Recently she reappeared, this figure the height of my grandson who stands solid and white on the western-most reach of our 100-foot defensible space about our home. She was given to us by Donald’s youngest daughter, Genevieve, a gifted ceramicist, when she moved from her Sonoma home to a smaller space. I have always liked her, her skirt covered in dragonflies and exploding novas and suns with dancing rays, her bare breasts and body bejeweled with planets. We placed her between a coastal live oak and madrone, but toyon and poison oak took her back into the nature of themselves and the land.
She must have been there for eight years—we forgot her—until the day this last winter when I had the crew clear brush around our home again. And then, there she was! Really quite arresting! All this time she had quietly waited, her eyes closed, her focus inward and expansive. She’s pregnant, I like to think with something good and new.

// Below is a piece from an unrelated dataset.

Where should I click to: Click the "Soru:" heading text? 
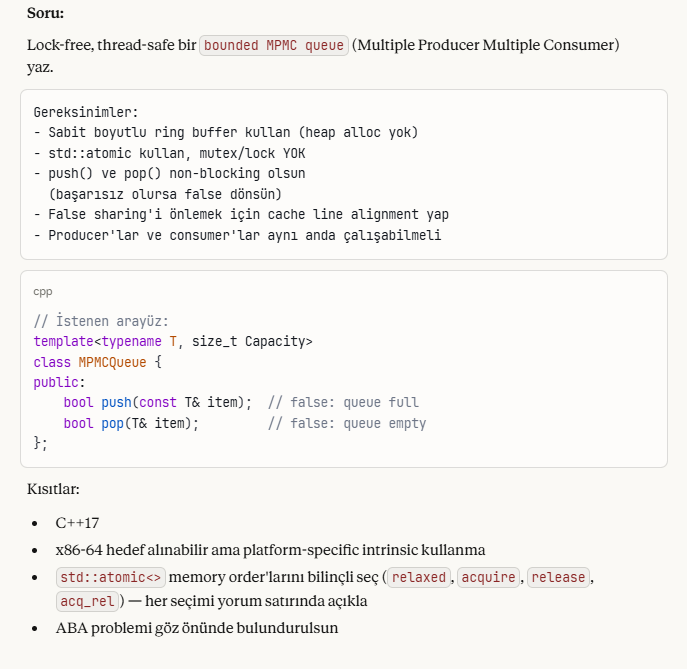pyautogui.click(x=45, y=14)
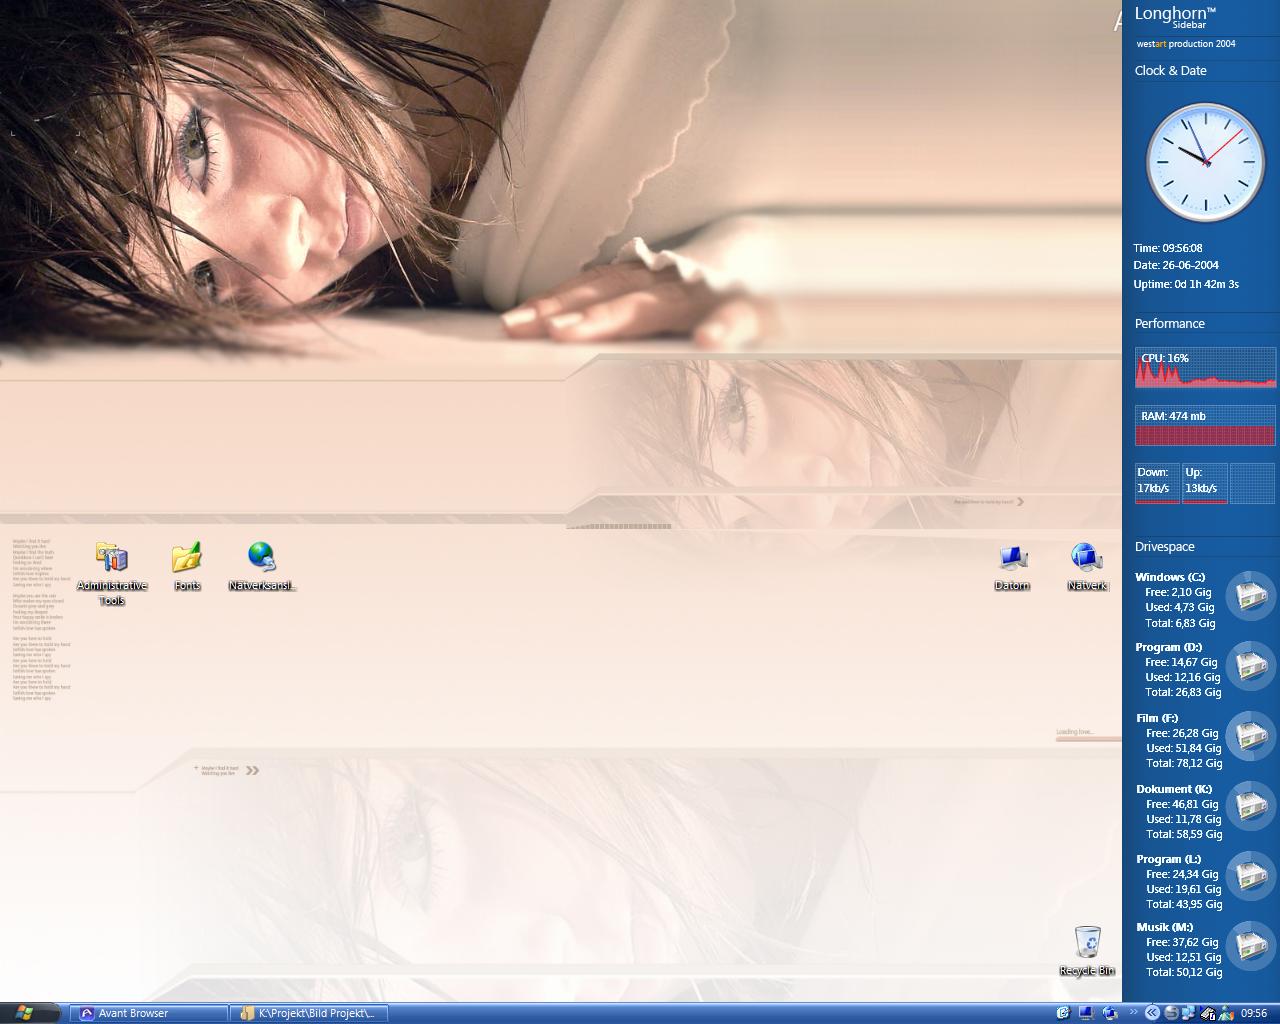The width and height of the screenshot is (1280, 1024).
Task: Select the K:\Projekt\Bild Projekt taskbar button
Action: (310, 1013)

The dogs were absolutely shocked when they first saw her. Toby crouched low and stalked her; Bramble Berry circled, barking viciously. I spoke quietly as I touched her, showing them she is neutral if not friendly. They walk by her now without even noticing.
I found the hand she lost on a branch nearby and thought of the handless maiden, she whose hands were severed in a bargain her father made with the devil for wealth. Her tears bathed her bloody stump, protecting her from the devil, and after wandering in the forest and other challenges with love, her hands regrew.
Solid as she is, she is also like an apparition, appearing now, at this time we cry with realizations we never considered possible: temperatures rising so high that areas on our Earth will be uninhabitable. Hundreds and thousands of animals becoming extinct, including, possibly, humans. Land, once verdant, dried to desert, and frozen permafrost thawed to reveal the deceased of millennia ago.
But I rest in her repose, eyes closed or diverted, not asleep but in purposeful presence, pregnant with endurance and possibilities, the sun on her skirt.